In a story with as many plotlines as a millefeuille has pastry leaves, narrator Sunya Malhotra begins her tale of woe as her life and work seem about to implode. She lives in Seattle, as does her East Indian mother, who was abandoned by her Indian academic husband when Sunya was two days old. Her father left because he sought a more spiritual life and hasn’t been seen since. Nearly 30, Sunya (her name has a special meaning for Buddhists) is a woman “who loved to bake.” She owns Pastries, a neighborhood bakery and coffeeshop, but seems to have lost her joy in baking when she also lost her Japanese boyfriend Roger, who has a new girlfriend and a new job organizing protests for the up-and-coming World Trade talks.

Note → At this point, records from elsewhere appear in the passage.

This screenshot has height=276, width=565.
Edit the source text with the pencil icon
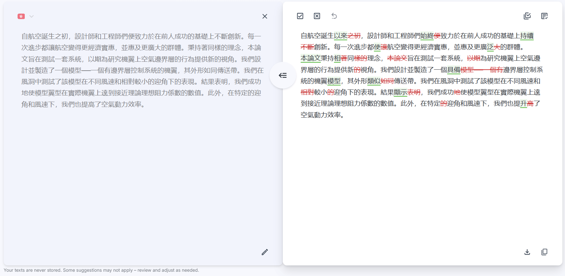265,252
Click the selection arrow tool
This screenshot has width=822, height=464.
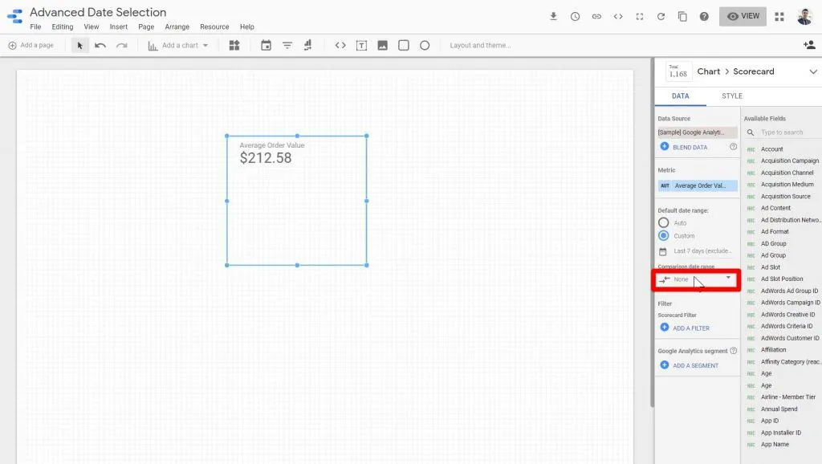[x=79, y=45]
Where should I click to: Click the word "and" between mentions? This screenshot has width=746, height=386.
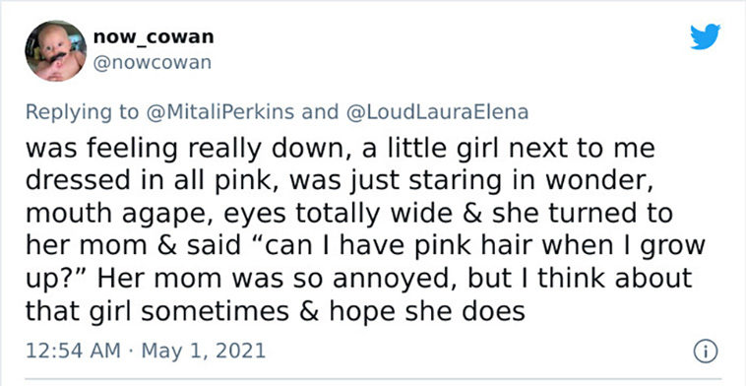click(x=322, y=112)
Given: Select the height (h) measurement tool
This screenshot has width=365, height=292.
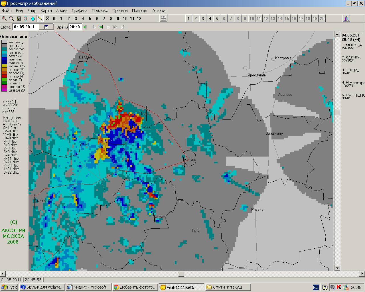Looking at the screenshot, I should click(x=26, y=19).
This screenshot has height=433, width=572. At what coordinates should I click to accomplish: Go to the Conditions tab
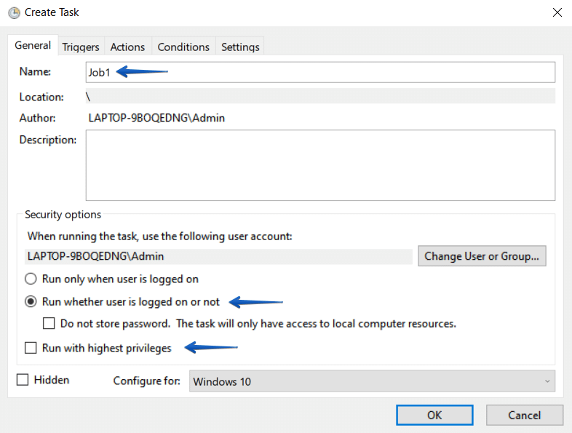(183, 47)
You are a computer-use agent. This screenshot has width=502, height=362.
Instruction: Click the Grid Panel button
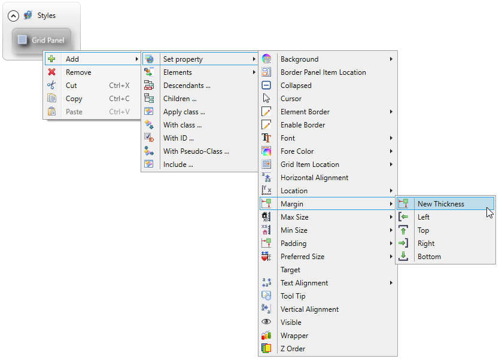41,41
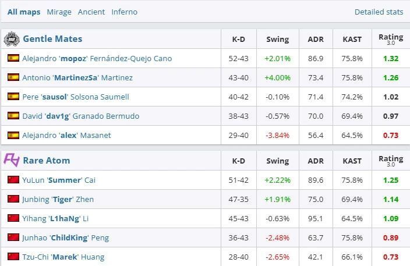Switch to the Mirage map tab
The width and height of the screenshot is (410, 266).
59,12
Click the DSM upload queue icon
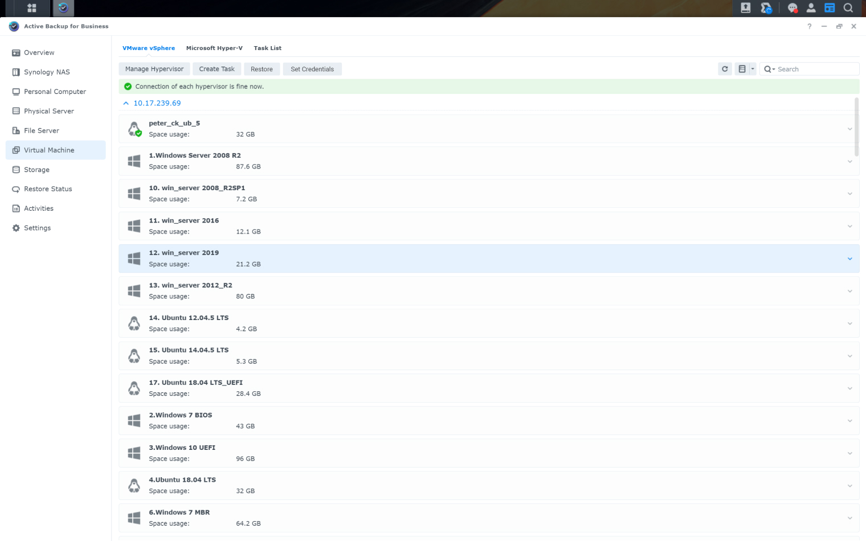Screen dimensions: 866x541 pyautogui.click(x=745, y=8)
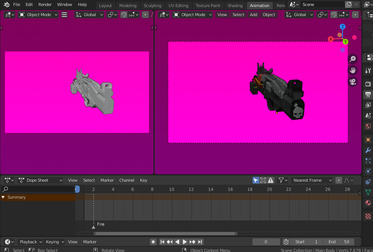
Task: Click the pan hand icon in viewport
Action: [353, 70]
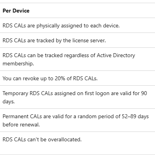Click the '20%' text in the revoke row
Image resolution: width=155 pixels, height=155 pixels.
(x=60, y=78)
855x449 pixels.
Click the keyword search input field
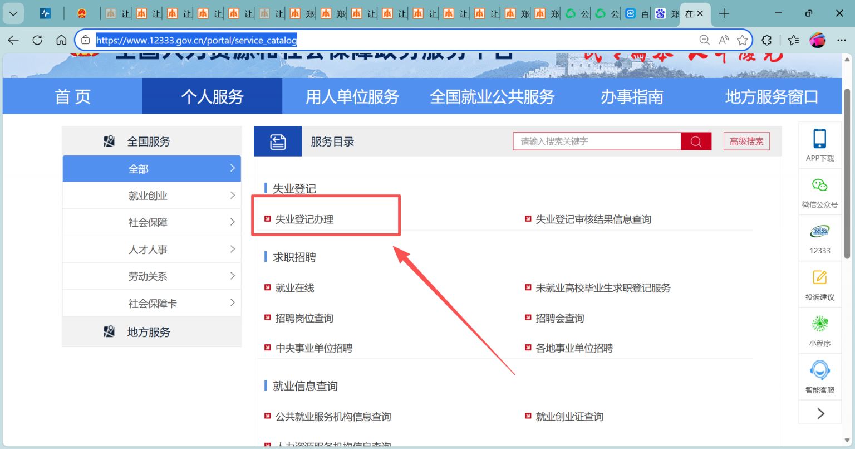(596, 141)
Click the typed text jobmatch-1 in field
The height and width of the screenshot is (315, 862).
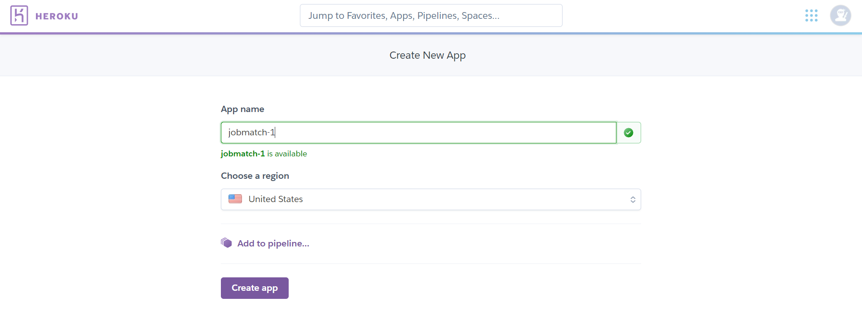click(x=251, y=133)
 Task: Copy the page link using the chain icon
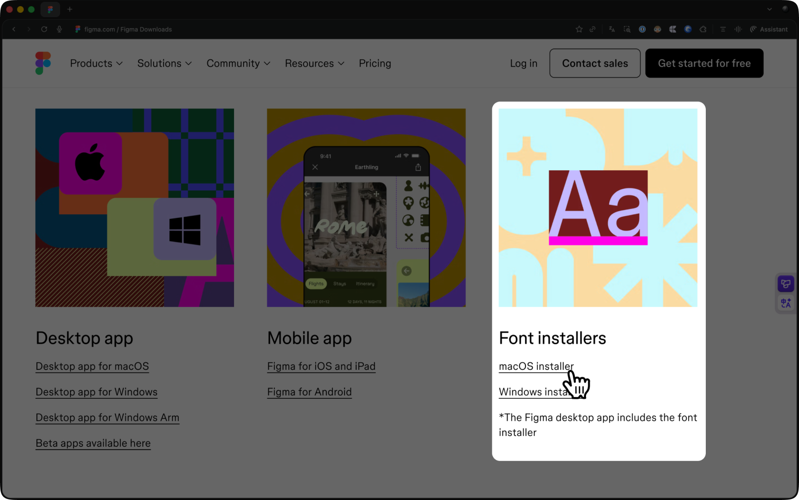click(593, 29)
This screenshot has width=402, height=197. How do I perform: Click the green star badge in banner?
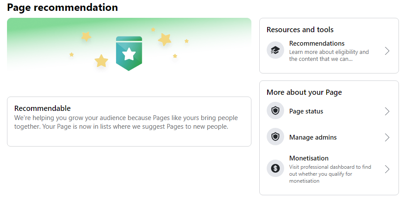point(129,53)
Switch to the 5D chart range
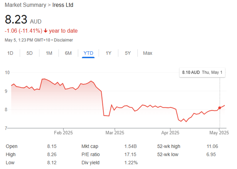237x169 pixels. 30,53
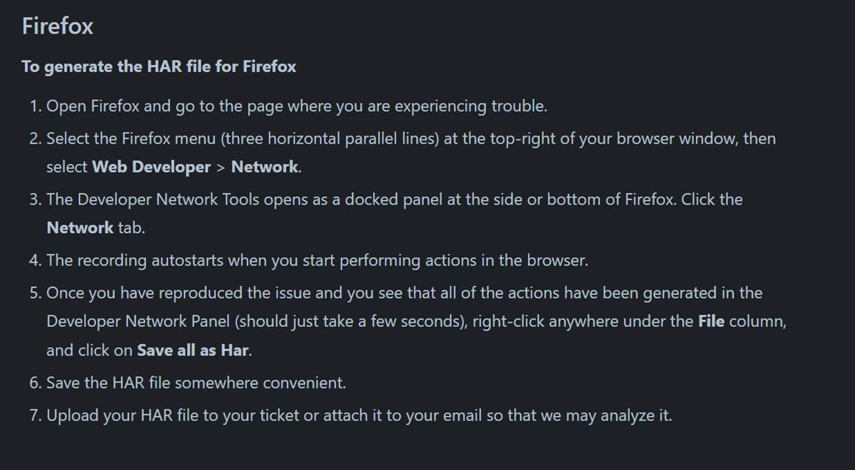Screen dimensions: 855x470
Task: Click the list number 7 marker
Action: coord(36,415)
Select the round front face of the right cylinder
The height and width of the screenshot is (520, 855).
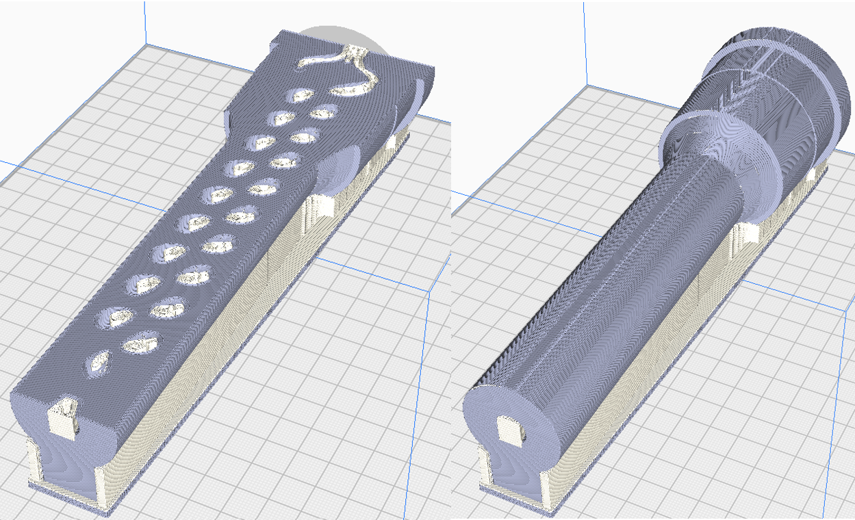click(507, 417)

Her woes increase when she learns that a big bakery chain is moving into the neighborhood; her best baker, Pierre, takes off; a man loiters outside her shop; and she finds cards with Japanese writing on them left at her door. Her receipts are also falling, and she may have to sell her store. A meeting and then date with Andrew, a filmmaker in town to make a documentary of the protests, suggests new happiness, but Andrew has major problems, too. The story is padded further with tales of her early life told by Sunya’s mother, but they’re not much comfort. Sunya is saved only when, after learning that the mysterious cards are from the director of a Japanese school that teaches baking as a way to heal the spirit, she heads to Japan. There, she not only rediscovers the joy of baking, but also part of her past.
Sugary fare for the seriously sweet-toothed.